- Born: 27 May 1903 Llanelli
- Died: 17 June 1986 (aged 83) London
- Relatives: Arnold Silverstone (brother)

= Joseph Stone, Baron Stone =

British physician

Joseph Ellis Stone, Baron Stone (born Silverstone; 27 May 1903 – 17 June 1986) was a British general practitioner, most notably to Harold Wilson.

==Career==

Stone was born in Llanelli in Wales, and after qualifying as a doctor at Cardiff University and Westminster Hospital Medical School worked as a GP in and around Hendon. He took on a number of patients from Hampstead Garden Suburb, at the time an area popular with left-wing politicians, one of whom was Harold Wilson, who went on to become Prime Minister of the United Kingdom.

During World War II, as a captain in the Royal Army Medical Corps, Stone was in the British Army force that liberated Belsen concentration camp. He became heavily involved as a doctor in the initial army reaction to the situation they found in Belsen, and to the rehabilitation of the prisoners there. He was possibly the first British Jewish doctor to enter Belsen after its liberation. His brother-in-law, Sidney Bernstein, was then commissioned by the British Government to make a documentary about the liberation of Belsen and the concentration camps, which may have been influenced by the letters Stone sent home to his wife, Beryl.

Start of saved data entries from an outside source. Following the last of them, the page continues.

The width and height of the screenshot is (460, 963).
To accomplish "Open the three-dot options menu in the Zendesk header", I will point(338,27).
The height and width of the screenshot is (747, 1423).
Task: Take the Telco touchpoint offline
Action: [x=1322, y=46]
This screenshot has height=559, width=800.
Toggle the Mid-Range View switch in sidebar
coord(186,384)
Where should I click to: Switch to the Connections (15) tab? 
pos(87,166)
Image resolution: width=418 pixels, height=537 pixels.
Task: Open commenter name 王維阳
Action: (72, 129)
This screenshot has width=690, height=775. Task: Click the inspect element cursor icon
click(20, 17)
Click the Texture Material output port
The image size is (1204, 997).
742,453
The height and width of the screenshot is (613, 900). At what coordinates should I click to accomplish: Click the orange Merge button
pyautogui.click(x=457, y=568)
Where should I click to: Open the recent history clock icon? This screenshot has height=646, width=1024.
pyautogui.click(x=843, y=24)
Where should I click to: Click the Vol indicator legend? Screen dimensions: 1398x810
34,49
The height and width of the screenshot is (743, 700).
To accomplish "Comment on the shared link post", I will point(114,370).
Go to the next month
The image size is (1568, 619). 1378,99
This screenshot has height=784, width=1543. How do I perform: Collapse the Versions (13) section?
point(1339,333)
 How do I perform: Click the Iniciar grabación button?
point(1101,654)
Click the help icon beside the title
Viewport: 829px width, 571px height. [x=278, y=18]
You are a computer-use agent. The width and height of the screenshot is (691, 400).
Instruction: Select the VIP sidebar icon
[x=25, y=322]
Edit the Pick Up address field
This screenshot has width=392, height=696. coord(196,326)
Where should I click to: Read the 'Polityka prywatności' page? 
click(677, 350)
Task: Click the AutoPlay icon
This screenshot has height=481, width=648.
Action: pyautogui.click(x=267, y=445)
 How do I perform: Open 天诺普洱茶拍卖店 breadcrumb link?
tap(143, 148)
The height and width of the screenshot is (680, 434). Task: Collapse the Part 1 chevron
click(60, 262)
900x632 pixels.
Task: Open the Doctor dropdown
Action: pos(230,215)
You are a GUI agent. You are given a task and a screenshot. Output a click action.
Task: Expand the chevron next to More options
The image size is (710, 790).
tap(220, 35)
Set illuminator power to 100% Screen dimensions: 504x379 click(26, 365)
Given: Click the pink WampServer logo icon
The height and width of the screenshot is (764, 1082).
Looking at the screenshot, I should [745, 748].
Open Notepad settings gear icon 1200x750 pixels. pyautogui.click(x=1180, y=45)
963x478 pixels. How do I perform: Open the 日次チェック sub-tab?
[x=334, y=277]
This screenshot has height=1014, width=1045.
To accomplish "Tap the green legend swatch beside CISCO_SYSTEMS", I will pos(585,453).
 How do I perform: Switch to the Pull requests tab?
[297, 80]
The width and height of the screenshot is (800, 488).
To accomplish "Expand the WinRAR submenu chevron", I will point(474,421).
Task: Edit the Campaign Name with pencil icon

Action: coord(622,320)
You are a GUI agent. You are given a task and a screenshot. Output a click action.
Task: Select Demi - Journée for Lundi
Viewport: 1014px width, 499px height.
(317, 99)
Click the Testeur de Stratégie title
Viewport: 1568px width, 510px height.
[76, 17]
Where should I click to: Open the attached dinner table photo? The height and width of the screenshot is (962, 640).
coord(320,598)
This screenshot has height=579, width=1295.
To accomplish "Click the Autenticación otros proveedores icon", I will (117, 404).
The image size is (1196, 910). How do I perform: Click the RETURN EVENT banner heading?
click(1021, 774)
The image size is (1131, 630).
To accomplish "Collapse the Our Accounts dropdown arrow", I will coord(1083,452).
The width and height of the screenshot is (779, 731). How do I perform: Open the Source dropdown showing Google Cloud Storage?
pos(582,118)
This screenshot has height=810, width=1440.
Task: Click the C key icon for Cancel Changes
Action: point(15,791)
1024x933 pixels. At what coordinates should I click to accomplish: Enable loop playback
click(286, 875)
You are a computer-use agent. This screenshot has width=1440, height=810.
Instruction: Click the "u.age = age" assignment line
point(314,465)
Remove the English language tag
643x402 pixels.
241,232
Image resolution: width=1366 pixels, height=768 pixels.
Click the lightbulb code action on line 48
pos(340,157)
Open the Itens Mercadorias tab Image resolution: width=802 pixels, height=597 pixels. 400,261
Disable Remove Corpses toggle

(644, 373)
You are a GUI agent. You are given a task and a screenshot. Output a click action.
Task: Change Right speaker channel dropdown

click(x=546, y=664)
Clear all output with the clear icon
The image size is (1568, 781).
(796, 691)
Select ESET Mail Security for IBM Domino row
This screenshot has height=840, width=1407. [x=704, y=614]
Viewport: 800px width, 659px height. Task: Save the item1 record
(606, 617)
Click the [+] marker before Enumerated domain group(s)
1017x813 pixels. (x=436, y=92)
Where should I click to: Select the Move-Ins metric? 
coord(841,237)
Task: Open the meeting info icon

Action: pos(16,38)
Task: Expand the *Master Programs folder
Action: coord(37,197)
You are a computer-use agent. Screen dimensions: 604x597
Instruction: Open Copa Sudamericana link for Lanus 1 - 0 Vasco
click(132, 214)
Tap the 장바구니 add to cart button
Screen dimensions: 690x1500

As a peacetime GP, his patients included Lord Longford and Wilson, and when Wilson became prime minister, Stone became his personal physician. During this period in his career he counted a large number of Wilson's Cabinet as his patients. Stone travelled widely with the prime minister, and became a close confidant of his. He remained a family GP in Hendon until a few years before his death, and during his time as Wilson's doctor. Stone also had a General Practice (GP) in Cricklewood Lane, London, for many years serving the local community.

He was knighted in 1970, and later was created a life peer in the 1976 Prime Minister's Resignation Honours, taking the title Baron Stone, of Hendon in Greater London, on 24 June 1976.

==Death and legacy==
He died in London, having continued to practise medicine until a few years before his death. He and his wife Beryl had two children, Richard and Adrienne. His brother was Arnold Silverstone, later Lord Ashdown. In his memory, the Lord Stone Trust was founded. This was later merged with the Lord Ashdown Charitable Settlement to form the Stone Ashdown Trust.

In 2002, Wilson's former press secretary Joe Haines alleged that Stone had plotted to murder Marcia Falkender in 1975, purportedly to prevent her from revealing that Wilson had an extramarital affair with her; Falkender rejected Haines's allegations as "outrageous". Labour Party politician Bernard Donoughue said in a 2011 documentary that he heard Stone say: "It was in the national interest she be put down". Controversy and lack of clarity about events during this period were also approached by the BBC 4 drama, The Lavender List. Falkender sued the BBC, and won £75,000 and an agreement by the BBC never to show the documentary drama again.